Comprar suelo y promover la propia casa permite ajustar costes y diseño, pero exige asesoramiento técnico y afrontar licencias que pueden tardar más de un año. El Colegio de Arquitectos pide agilizar trámites.
La dificultad para acceder a una vivienda en propiedad y el encarecimiento del alquiler están empujando a más familias canarias a optar por la autopromoción. Así lo explica Víctor Acosta, arquitecto y secretario del Colegio Oficial de Arquitectos de Santa Cruz de Tenerife, quien define la autoconstrucción como el proceso en el que el propio usuario compra la parcela, encarga el proyecto y promueve directamente la obra.
Según señala, el interés ha crecido en los últimos años, especialmente entre parejas jóvenes o personas que buscan su primera casa: «Los precios del mercado están haciendo que muchos particulares prefieran buscar un terreno y diseñar su vivienda desde cero», afirma.
Ventajas frente a comprar ya construido
Una de las principales fortalezas del modelo es la personalización. El proyecto se diseña desde una hoja en blanco, ajustado a las necesidades del cliente, lo que evita reformas posteriores
«El producto final responde exactamente a lo que el propietario quiere. No tienes que adaptar la casa después», explica Acosta, quien recuerda que muchas viviendas de segunda mano obligan a invertir de nuevo en redistribuciones o mejoras por antigüedad.
Además, la autopromoción puede resultar más eficiente en costes si se planifica bien, al eliminar intermediarios y ajustar calidades y superficies al presupuesto real.
El primer paso: elegir bien el suelo
Antes de pensar en planos o materiales, el arquitecto insiste en la importancia de analizar la parcela. La calificación urbanística —si es suelo urbano, rústico o asentamiento rural— resulta decisiva.
También recomienda revisar servicios básicos, afecciones públicas, accesos, desniveles o la cercanía a redes de agua y electricidad. Todo ello puede generar sobrecostes imprevistos: «A veces se compra con información incompleta y luego descubren que no pueden construir o que el presupuesto se dispara», advierte. Por eso aconseja acudir a técnicos cualificados antes de cerrar la operación.
Trámites y burocracia
El proceso formal incluye la redacción del proyecto por un arquitecto, su visado colegial y la solicitud de licencia municipal. Sin esa autorización no se puede iniciar la obra.
Aquí surge el principal obstáculo. Acosta denuncia que los plazos para obtener licencias se han alargado notablemente: «Estamos hablando de esperas de un año o año y medio. Es inadmisible y encarece la construcción», sostiene.
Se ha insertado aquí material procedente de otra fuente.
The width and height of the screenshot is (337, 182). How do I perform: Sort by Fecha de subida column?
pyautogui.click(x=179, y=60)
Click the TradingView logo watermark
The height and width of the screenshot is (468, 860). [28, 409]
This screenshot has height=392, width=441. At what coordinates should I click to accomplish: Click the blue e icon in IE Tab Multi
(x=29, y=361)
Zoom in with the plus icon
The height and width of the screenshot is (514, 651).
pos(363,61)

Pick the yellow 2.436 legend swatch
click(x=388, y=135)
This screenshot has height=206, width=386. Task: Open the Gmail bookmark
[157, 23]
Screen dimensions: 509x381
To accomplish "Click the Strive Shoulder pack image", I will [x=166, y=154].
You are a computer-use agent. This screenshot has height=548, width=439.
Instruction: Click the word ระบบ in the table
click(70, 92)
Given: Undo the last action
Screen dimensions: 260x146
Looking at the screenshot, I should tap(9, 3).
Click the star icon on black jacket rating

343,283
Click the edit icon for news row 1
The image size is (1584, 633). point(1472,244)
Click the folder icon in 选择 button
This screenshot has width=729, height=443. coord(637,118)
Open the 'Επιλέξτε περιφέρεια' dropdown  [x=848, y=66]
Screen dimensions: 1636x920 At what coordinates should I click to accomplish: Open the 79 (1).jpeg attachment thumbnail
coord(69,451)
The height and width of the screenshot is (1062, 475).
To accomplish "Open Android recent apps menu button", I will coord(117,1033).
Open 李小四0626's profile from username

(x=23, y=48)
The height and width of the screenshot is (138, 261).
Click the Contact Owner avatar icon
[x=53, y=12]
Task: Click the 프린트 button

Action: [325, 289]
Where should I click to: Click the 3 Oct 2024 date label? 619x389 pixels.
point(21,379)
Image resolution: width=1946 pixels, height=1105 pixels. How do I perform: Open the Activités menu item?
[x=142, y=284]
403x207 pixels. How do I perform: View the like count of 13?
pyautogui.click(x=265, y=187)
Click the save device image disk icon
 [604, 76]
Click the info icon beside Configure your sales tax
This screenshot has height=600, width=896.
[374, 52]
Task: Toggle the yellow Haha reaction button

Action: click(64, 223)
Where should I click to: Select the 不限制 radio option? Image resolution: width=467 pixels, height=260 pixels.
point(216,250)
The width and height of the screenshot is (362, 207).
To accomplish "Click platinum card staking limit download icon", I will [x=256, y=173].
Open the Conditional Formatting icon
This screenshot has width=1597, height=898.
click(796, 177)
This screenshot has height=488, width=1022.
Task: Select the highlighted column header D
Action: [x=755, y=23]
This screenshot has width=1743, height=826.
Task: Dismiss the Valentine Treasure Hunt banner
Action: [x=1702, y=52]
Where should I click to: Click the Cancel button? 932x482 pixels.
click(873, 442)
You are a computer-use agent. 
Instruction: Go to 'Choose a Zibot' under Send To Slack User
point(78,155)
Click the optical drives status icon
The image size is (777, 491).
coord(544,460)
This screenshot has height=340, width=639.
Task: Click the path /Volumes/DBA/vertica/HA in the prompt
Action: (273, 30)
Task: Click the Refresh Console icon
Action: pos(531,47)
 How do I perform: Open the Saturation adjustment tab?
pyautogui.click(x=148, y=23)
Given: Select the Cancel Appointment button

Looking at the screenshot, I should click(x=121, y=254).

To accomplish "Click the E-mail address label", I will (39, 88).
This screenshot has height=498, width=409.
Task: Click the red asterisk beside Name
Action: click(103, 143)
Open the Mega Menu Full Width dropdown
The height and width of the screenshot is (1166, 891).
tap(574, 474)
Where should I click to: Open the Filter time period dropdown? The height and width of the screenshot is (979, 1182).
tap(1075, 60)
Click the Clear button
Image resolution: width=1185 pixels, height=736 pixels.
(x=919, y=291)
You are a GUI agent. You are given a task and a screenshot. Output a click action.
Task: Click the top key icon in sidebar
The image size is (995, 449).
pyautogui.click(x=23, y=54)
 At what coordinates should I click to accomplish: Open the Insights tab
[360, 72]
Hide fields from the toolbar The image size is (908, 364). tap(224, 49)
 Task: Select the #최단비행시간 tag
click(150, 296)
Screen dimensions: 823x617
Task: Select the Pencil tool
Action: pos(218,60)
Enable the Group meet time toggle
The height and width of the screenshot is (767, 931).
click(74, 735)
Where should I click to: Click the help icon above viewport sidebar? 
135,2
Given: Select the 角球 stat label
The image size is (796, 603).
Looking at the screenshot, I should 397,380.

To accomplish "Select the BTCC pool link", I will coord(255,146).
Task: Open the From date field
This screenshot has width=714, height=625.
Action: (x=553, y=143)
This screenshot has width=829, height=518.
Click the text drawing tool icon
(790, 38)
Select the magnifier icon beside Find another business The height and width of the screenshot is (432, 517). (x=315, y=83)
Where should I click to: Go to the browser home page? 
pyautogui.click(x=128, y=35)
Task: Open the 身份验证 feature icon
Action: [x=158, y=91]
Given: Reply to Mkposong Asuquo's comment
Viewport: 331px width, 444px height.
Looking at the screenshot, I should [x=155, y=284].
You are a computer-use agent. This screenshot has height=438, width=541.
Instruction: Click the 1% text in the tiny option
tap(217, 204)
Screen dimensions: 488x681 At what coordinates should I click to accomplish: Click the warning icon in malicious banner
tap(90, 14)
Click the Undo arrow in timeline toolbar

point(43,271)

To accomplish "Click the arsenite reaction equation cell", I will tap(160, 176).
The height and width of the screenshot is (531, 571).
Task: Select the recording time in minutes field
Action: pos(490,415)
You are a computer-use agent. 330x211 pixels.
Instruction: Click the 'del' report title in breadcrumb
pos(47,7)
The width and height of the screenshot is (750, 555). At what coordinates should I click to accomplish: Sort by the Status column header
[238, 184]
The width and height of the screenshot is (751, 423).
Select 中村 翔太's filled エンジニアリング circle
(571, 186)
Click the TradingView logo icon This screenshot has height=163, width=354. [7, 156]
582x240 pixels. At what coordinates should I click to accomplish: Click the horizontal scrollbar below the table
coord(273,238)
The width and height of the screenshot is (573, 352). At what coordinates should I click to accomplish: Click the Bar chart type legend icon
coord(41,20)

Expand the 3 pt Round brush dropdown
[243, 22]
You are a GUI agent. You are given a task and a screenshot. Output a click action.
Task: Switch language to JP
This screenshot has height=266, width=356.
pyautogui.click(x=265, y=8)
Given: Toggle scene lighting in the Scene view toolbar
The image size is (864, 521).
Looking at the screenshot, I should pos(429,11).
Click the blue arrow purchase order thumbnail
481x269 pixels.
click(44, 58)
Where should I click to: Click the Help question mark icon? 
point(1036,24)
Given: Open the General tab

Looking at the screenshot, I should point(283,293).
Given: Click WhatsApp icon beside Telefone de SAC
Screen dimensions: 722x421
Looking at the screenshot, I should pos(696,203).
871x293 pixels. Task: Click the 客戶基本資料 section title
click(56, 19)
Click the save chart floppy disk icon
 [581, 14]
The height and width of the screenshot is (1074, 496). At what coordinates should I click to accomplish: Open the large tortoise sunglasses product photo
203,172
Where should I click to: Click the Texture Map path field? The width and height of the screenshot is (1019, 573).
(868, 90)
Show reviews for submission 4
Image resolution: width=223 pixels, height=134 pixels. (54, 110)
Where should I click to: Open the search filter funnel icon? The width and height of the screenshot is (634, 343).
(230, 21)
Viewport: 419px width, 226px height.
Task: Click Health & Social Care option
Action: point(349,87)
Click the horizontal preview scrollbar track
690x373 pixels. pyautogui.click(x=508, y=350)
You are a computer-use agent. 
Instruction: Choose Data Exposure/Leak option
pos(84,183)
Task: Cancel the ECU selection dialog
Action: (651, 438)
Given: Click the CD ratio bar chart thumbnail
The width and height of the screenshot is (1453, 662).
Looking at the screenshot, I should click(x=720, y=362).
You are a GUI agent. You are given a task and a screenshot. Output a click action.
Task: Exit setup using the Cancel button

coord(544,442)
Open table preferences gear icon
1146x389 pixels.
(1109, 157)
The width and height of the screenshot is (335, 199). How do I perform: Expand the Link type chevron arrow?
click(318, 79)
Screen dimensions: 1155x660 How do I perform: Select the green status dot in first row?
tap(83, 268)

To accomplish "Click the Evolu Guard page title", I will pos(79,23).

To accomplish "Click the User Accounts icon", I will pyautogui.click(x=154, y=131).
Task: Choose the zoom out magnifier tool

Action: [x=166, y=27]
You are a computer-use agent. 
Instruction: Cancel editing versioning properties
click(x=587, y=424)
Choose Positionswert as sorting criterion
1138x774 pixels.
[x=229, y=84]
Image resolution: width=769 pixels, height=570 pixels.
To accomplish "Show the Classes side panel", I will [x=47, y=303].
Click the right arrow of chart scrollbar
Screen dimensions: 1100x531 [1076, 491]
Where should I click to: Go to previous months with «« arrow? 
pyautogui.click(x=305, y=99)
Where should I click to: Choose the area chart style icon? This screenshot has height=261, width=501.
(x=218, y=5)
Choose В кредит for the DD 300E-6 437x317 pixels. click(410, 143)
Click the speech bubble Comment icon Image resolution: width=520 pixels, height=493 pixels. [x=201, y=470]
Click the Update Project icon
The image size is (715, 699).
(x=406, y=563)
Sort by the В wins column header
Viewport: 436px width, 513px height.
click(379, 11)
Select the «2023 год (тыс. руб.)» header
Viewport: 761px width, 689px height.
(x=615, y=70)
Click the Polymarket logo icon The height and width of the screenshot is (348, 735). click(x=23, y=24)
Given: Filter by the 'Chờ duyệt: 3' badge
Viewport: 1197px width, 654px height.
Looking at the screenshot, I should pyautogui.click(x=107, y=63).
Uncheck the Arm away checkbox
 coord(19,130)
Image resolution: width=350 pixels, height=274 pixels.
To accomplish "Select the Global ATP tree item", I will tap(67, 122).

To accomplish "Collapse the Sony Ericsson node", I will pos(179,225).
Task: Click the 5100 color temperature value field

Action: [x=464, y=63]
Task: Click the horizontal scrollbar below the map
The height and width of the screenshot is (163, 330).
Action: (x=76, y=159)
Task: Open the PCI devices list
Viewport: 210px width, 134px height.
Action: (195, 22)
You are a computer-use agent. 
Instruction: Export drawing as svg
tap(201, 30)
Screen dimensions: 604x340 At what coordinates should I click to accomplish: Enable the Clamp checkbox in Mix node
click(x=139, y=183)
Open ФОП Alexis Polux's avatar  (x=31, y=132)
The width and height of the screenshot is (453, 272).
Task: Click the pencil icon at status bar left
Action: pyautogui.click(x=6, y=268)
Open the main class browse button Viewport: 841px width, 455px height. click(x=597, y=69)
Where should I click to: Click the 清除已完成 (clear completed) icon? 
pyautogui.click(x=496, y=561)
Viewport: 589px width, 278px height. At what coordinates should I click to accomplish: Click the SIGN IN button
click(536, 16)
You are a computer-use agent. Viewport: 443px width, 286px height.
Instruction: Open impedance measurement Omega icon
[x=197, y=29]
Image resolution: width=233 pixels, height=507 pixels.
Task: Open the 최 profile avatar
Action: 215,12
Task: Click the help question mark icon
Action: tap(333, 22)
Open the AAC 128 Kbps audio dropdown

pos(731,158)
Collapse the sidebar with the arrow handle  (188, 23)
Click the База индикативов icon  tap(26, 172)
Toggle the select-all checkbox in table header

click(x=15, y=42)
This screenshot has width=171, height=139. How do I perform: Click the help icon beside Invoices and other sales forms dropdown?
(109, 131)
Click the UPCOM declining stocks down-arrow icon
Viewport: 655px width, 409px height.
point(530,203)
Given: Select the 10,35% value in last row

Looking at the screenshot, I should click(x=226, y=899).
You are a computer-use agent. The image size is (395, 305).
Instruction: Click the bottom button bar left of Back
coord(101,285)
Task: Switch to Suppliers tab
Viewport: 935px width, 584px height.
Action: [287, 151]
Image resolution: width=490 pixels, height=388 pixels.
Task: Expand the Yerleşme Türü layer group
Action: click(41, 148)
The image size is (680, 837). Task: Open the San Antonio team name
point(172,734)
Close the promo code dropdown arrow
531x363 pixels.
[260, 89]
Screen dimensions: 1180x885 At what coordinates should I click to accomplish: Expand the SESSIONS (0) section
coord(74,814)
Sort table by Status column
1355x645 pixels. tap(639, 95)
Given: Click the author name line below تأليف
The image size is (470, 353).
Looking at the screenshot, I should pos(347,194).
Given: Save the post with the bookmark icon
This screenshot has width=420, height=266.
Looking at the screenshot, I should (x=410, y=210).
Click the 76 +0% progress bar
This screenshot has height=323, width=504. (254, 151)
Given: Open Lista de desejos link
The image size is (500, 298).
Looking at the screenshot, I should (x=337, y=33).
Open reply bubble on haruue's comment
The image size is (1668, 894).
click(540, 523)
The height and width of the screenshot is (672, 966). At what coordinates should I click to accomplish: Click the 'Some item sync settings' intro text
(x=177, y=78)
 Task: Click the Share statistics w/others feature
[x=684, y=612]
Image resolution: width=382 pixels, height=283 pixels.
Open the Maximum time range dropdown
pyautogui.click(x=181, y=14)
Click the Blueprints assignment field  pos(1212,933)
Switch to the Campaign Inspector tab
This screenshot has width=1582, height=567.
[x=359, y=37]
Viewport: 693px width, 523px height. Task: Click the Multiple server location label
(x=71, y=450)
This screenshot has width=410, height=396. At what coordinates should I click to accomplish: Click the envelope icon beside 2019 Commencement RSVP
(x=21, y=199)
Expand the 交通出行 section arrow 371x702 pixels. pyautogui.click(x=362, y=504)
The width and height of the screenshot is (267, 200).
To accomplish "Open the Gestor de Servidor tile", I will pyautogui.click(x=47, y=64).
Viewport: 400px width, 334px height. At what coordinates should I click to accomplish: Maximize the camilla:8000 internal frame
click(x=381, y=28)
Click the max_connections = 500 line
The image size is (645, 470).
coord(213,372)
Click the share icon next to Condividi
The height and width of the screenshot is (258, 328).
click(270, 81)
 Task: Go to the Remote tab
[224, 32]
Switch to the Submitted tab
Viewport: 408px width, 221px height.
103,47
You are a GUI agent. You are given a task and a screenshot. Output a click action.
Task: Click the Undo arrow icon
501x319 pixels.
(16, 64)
Desde el sector se estudian fórmulas de colaboración para apoyar a los ayuntamientos y agilizar informes técnicos, sin sustituir a los funcionarios, con el objetivo de responder a la actual emergencia habitacional.
Financiación por fases
A diferencia de la compra de una vivienda terminada, la autopromoción se financia mediante créditos promotor. El banco libera el dinero por certificaciones, a medida que avanza la obra.
Para acceder a este tipo de préstamos, normalmente se exige disponer del suelo en propiedad, el proyecto redactado y la licencia concedida. «Es una fórmula habitual y funciona bien, pero requiere planificación», explica.
Personalización casi total
Salvo en casos de promociones públicas con límites de superficie o diseño, la vivienda puede adaptarse prácticamente por completo a los gustos del propietario: distribución, número de estancias, estética o soluciones energéticas.
Acosta subraya la importancia de la relación con el técnico. «La comunicación fluida entre arquitecto y cliente es clave para que la casa cumpla todas las expectativas», señala, recordando que suele tratarse de la mayor inversión de la vida.
¿Alquiler, compra o autopromoción?
El secretario del colegio considera que todas las opciones deben convivir. El alquiler ofrece flexibilidad y movilidad laboral, mientras que la propiedad se consolida como inversión a largo plazo.
En el caso de la autoconstrucción, observa un efecto añadido: el crecimiento de las periferias urbanas, donde aún existen parcelas disponibles, con el consiguiente aumento de desplazamientos diarios.
Aun así, concluye que, bien asesorada y planificada, la autopromoción se está consolidando como una vía realista para acceder a una vivienda adaptada y, en muchos casos, más asequible.